EXERCISE TASK: Retype the entries starting with the line that contains "Viewport: 2560px width, 1374px height." and going on through the line that contains "coord(590,729)", keeping every character as it stands.

DATA SUPPLIED:

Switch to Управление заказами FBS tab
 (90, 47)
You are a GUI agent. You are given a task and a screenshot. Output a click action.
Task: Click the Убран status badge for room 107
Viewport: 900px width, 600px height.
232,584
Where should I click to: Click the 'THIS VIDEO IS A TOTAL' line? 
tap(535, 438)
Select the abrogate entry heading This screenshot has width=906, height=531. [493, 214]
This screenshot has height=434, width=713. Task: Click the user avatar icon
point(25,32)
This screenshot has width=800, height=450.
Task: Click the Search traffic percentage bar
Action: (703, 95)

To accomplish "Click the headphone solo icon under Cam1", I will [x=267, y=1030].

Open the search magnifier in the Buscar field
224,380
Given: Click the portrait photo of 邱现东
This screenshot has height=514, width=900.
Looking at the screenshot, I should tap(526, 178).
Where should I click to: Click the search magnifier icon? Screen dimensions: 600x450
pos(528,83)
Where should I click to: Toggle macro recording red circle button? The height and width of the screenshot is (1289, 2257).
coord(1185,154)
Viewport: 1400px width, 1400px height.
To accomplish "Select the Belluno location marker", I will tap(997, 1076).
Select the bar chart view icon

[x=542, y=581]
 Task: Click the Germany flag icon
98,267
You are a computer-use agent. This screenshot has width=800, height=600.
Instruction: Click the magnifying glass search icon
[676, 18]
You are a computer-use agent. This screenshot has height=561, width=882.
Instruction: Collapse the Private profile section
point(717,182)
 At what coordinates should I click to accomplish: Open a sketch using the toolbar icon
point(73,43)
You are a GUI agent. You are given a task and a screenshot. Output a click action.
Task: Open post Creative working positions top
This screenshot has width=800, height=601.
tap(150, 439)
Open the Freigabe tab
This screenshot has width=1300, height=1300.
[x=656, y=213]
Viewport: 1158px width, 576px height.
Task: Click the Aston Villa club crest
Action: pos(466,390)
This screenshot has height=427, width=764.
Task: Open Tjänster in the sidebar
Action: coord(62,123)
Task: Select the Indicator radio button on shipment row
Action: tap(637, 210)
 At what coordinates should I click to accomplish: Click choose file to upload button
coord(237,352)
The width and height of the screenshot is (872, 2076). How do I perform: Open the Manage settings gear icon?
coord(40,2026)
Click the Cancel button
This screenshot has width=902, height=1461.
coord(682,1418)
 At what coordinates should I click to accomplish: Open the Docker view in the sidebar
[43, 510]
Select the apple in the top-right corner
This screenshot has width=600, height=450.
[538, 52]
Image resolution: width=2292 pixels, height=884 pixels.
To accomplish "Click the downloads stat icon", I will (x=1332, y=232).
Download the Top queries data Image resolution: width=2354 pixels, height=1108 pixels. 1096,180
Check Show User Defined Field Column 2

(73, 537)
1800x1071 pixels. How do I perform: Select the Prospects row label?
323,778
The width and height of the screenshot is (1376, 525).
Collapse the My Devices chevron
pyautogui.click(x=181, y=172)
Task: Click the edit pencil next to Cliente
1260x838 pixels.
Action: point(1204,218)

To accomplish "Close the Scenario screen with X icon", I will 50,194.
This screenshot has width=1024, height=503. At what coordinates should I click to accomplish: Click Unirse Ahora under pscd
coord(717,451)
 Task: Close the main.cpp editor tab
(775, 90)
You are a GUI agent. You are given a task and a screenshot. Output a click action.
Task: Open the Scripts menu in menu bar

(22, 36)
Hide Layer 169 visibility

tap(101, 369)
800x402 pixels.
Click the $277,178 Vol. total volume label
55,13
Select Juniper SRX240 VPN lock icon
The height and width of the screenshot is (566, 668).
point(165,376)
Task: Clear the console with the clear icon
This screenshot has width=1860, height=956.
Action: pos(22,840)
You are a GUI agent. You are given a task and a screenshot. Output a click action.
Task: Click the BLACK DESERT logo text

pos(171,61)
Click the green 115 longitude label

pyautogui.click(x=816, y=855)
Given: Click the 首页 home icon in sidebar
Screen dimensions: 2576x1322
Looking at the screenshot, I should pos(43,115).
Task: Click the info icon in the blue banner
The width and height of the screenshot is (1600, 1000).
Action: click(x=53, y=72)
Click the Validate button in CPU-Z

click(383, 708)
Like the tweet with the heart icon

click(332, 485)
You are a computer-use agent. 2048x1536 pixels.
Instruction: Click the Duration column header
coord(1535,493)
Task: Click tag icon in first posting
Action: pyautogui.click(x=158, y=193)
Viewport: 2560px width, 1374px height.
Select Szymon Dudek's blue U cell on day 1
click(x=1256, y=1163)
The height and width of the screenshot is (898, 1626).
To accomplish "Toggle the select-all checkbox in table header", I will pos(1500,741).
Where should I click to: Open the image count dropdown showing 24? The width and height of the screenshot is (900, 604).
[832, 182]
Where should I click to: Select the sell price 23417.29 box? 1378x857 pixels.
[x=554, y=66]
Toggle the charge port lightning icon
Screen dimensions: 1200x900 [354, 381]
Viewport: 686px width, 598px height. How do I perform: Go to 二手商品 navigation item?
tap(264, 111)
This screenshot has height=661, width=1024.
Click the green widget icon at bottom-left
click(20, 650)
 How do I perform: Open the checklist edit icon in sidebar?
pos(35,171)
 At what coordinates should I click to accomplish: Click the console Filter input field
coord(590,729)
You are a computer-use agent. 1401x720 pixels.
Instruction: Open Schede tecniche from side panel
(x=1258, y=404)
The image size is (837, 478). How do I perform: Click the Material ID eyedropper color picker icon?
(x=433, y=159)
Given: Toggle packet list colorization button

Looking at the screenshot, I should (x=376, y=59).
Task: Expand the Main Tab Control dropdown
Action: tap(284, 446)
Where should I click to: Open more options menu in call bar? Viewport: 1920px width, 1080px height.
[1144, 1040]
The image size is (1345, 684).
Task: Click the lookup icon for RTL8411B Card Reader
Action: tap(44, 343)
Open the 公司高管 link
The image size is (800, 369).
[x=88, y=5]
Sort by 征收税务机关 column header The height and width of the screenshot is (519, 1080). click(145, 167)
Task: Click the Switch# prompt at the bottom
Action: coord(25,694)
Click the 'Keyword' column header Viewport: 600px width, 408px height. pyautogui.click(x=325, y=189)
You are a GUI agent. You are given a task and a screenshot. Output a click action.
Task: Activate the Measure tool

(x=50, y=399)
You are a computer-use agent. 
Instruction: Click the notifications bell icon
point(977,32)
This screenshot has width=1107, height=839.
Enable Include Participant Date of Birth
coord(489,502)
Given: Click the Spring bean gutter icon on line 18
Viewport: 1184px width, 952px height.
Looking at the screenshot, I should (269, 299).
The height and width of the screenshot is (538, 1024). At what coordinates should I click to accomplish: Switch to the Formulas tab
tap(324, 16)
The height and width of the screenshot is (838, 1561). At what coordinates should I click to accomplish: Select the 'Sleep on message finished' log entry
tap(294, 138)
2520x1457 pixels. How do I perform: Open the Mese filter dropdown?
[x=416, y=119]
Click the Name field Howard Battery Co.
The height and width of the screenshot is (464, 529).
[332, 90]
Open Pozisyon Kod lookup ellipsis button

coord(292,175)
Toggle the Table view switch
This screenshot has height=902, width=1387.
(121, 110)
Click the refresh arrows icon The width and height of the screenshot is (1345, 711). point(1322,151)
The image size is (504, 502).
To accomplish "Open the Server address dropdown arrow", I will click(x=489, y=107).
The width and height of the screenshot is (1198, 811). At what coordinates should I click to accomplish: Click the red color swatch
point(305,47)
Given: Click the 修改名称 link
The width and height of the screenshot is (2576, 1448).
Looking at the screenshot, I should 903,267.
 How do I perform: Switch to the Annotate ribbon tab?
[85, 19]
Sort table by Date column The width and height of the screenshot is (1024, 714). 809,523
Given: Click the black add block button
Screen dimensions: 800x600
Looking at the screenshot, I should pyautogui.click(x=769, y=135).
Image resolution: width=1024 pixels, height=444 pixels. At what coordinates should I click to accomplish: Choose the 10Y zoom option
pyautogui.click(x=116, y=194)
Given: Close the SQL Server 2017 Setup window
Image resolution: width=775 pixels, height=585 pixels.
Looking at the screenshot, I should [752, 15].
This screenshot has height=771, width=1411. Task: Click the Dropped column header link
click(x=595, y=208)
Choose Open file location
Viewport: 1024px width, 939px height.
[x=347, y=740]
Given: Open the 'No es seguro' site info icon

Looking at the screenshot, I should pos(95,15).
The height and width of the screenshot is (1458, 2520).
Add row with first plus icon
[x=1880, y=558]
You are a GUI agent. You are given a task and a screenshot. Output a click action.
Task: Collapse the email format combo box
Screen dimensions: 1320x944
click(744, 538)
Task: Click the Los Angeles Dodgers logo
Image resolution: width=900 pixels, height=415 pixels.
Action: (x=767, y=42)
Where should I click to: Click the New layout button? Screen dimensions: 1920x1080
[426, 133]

RESPONSE BELOW:
Viewport: 2560px width, 1374px height.
Select Szymon Dudek's blue U cell on day 1
click(x=1256, y=1163)
The height and width of the screenshot is (898, 1626).
To accomplish "Toggle the select-all checkbox in table header", I will pos(1500,741).
Where should I click to: Open the image count dropdown showing 24? The width and height of the screenshot is (900, 604).
[832, 182]
Where should I click to: Select the sell price 23417.29 box? 1378x857 pixels.
[x=554, y=66]
Toggle the charge port lightning icon
Screen dimensions: 1200x900 [354, 381]
Viewport: 686px width, 598px height. How do I perform: Go to 二手商品 navigation item?
tap(264, 111)
This screenshot has height=661, width=1024.
Click the green widget icon at bottom-left
click(20, 650)
 How do I perform: Open the checklist edit icon in sidebar?
pos(35,171)
 At what coordinates should I click to accomplish: Click the console Filter input field
coord(590,729)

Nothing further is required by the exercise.